No changes, it is deprecated.

“openstack baremetal” CLI

You can list the traits on a node:

  • openstack baremetal node list –fields uuid name traits

  • openstack baremetal node show <node-ident> –fields uuid name traits

  • openstack baremetal node trait list <node-ident>

You can update the list of traits on a node:

  • openstack baremetal node add trait <node-ident> CUSTOM_FOO CUSTOM_BAR

  • openstack baremetal node remove trait <node-ident> CUSTOM_FOO CUSTOM_BAR

  • openstack baremetal node remove trait –all <node-ident>

This is roughly copying the command syntax of consistency groups: https://docs.openstack.org/python-openstackclient/latest/cli/command-objects/consistency-group.html#consistency-group-add-volume

It is common to use set and unset for key value pairs, but add and remove seems a better fit for in-place modifications of a list. It stops any ambiguity of set meaning either an addition of a list of traits or replacing the whole list of traits. Another alternative is to add trait operations into the existing openstack baremetal node set operation, but we are instead following the structure of the API.
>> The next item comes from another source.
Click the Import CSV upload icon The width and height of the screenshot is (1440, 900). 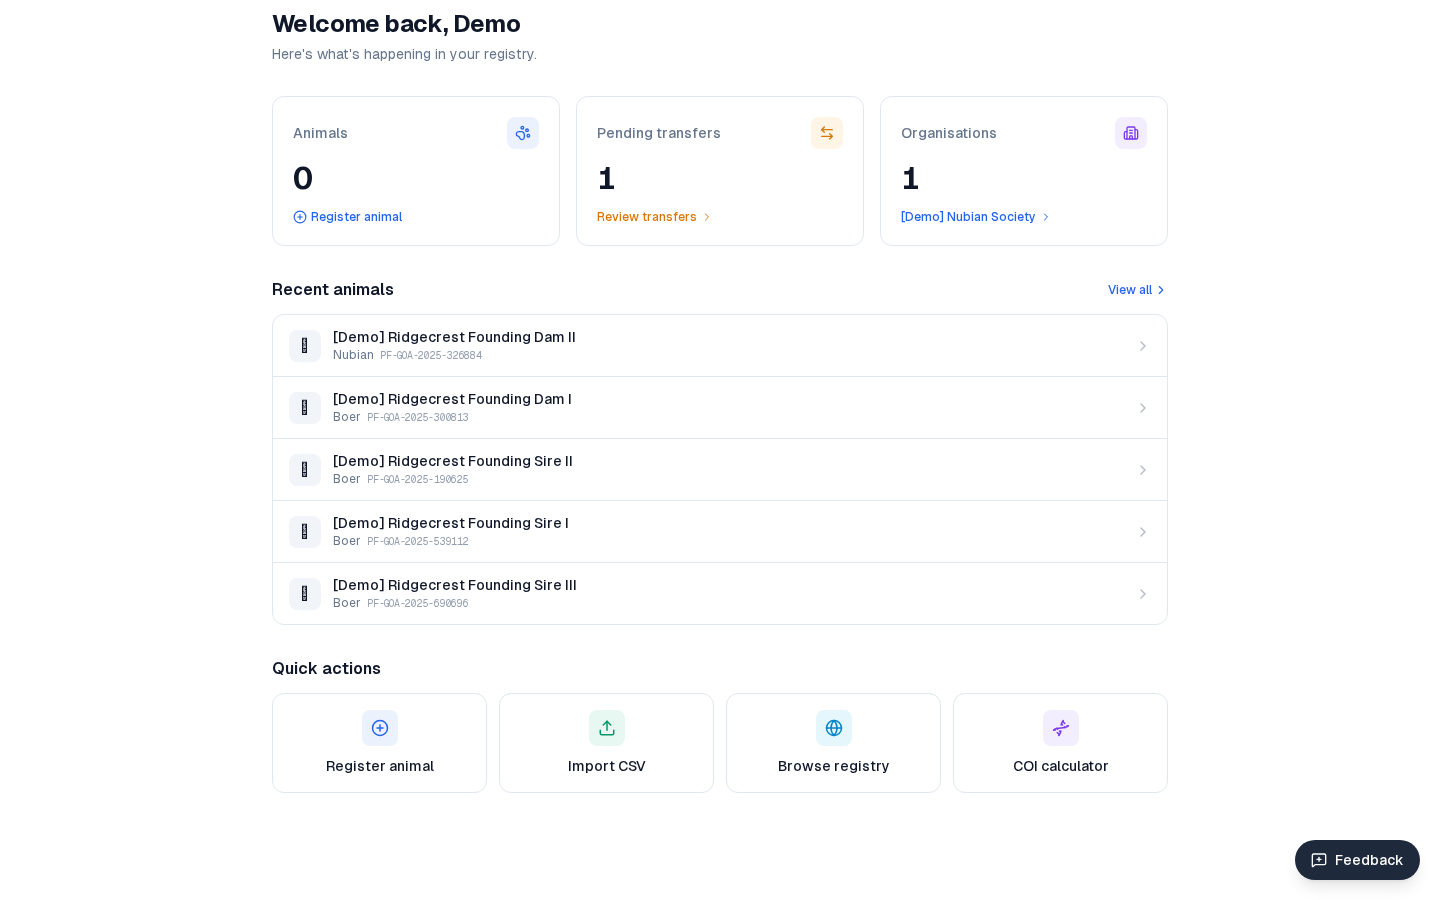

You can query the list of nodes using traits:

  • openstack baremetal node list –trait CUSTOM_RED –not-trait CUSTOM_BLUE

  • openstack baremetal node list –trait-any CUSTOM_RED CUSTOM_BLUE

  • openstack baremetal node list –not-trait-any CUSTOM_RED CUSTOM_BLUE

RPC API impact

No impact.

Driver API impact

No impact.

Nova driver impact

Need to ensure the correct flavor extra specs are passed back when starting a node.

Ramdisk impact

None

Security impact

There will be a hard coded limit of 50 traits for any Node to prevent misuse of the API. This prevents denial of service attack where the database is filled up by a rogue user setting lots of traits. Really the limit is in place to match the limit applied in the placement API.

Other end user impact

None

Scalability impact

None

Performance Impact

None

Other deployer impact

None

Developer impact

None

Implementation

Assignee(s)

Primary assignee:

John Garbutt (johnthetubaguy)

Other contributors:

Dmitry Tantsur (dtantsur) Mark Goddard

Work Items

  • Add table to store traits for nodes

  • Add object to expose the table

  • Add new traits API

  • Add openstack cli support for the new API

  • Follow up with Nova driver work

Dependencies

The following nova spec depends on this spec:

Testing

Nova functional tests are planning on covering the scheduling aspects of the integration. As part of this spec we will focus on ensuring the API works correctly to persist the traits for given nodes, and query resources using traits.

Upgrades and Backwards Compatibility

Longer term, capabilities and other APIs may be phased out. We are not considering that as part of this spec. There is much more work needed before we have feature parity between the old and new scheduling mechanisms.

Documentation Impact

Need to update the API-REF and the admin doc to cover how to use the new API.